The decision on 2020 emissions reductions is significant and will impact on all New Zealanders, so over the adjournment we went about engaging with New Zealanders on that 2020 target. Nine public meetings were held across the country, involving over 1,600 people. We also had three meetings with business groups, a national hui with Māori leaders, and last night held a webcast panel discussion. The feedback from those meetings will be considered alongside scientific, economic, and foreign affairs advice in making a decision on New Zealand’s contribution to this global problem.
Is the baseline for setting the 2020 target the 1990 levels; if so, does the fact that New Zealand’s gross emissions have risen by 24 percent since then not present a difficult challenge for New Zealand?
The member is correct, and that does need to be taken into account. Officials advise that on a business-as-usual basis, emissions would be 41 percent above 1990 levels by 2020. We are fortunate currently that our emissions growth is being offset by trees that were planted in the 1990s, but that situation will be reversed in 2020 due to the age class of our Kyoto forests, and that makes New Zealand’s challenge in 2020 particularly difficult.
What additional reports has the Government sought to enable it to set a 2020 emissions target?
Firstly, there has been significant uncertainty over New Zealand’s forest data, which has seen billion-dollar variations in our Kyoto balance. A major investment has been made in the Land Use and Carbon Analysis System, which utilises satellite imagery data to provide accurate data on forests, and this information will be available to Cabinet before it makes the decision. The Government has also commissioned specific analysis on the economic costs of various targets, and that report will also be used to inform the Government’s decision on a 2020 target.

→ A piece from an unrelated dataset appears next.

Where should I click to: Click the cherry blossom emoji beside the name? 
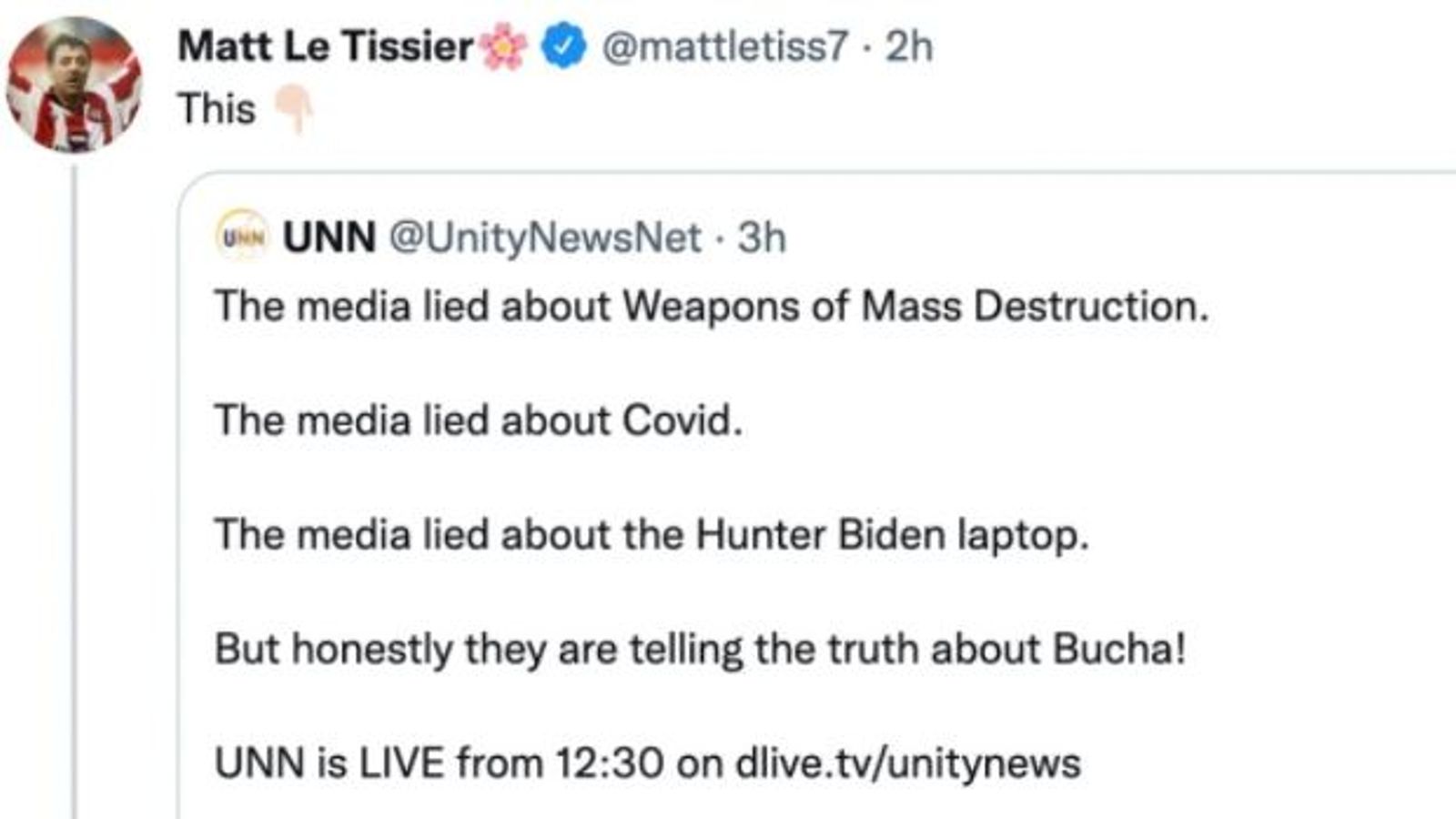503,48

When the Government determines the 2020 target for New Zealand, what weight will it give to the significant public support expressed at the recent consultation meetings for a 40 percent target, relative to the weight to be attached to the other criteria that the Minister has outlined?

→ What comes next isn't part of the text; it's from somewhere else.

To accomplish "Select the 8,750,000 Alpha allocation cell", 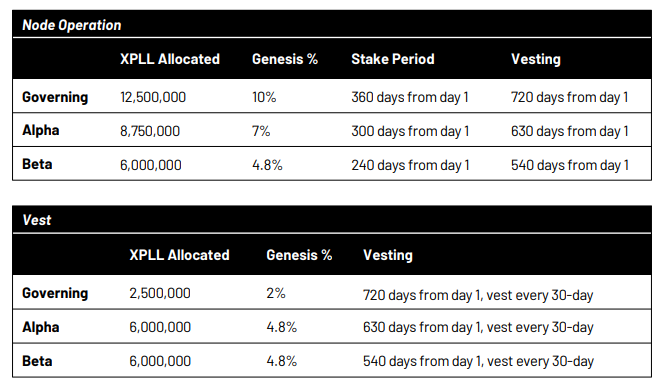I will click(x=150, y=131).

There was a range of views expressed at the meetings. For instance, in Hawke’s Bay and in more provincial areas people were quite conservative, particularly those from the farming community, who were very nervous about the impacts of a bold target. There was an organised campaign by Greenpeace around a 40 percent reduction by 2020. Those advocating a 40 percent reduction need to explain to their fellow New Zealanders how that can be achieved, when New Zealand’s emissions have gone up by 24 percent over the last 18 years.

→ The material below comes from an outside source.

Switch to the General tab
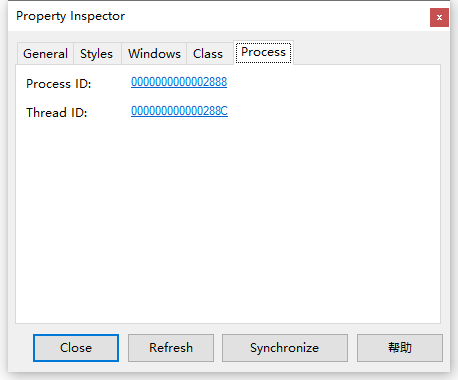This screenshot has height=380, width=458. (45, 54)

What plans does the Minister have to counter the misinformation repeatedly published in the rural papers, which has led many farmers to honestly believe that cows are carbon neutral and emit no greenhouse gases, that climate change is not human-induced, and that agriculture should be exempt because the world needs our butter and meat, and if he does not have any such plans, how will he set a target that will be supported by both town and country?
The Government, as part of the consultation on the 2020 target, has been quite upfront with the farming community about the fact that agricultural emissions are contributing to human-induced greenhouse gas emissions and to global warming. Equally so, I would say that the major players in the industry—and I include both the meat industry and the dairy industry—are actively and quite constructively engaging to see how the agricultural industry can constructively contribute to a solution. I say that we need to be cautious, though. Those who are promoting very bold targets need to recognise that the technological challenges around reducing emissions from agriculture are quite difficult for New Zealand.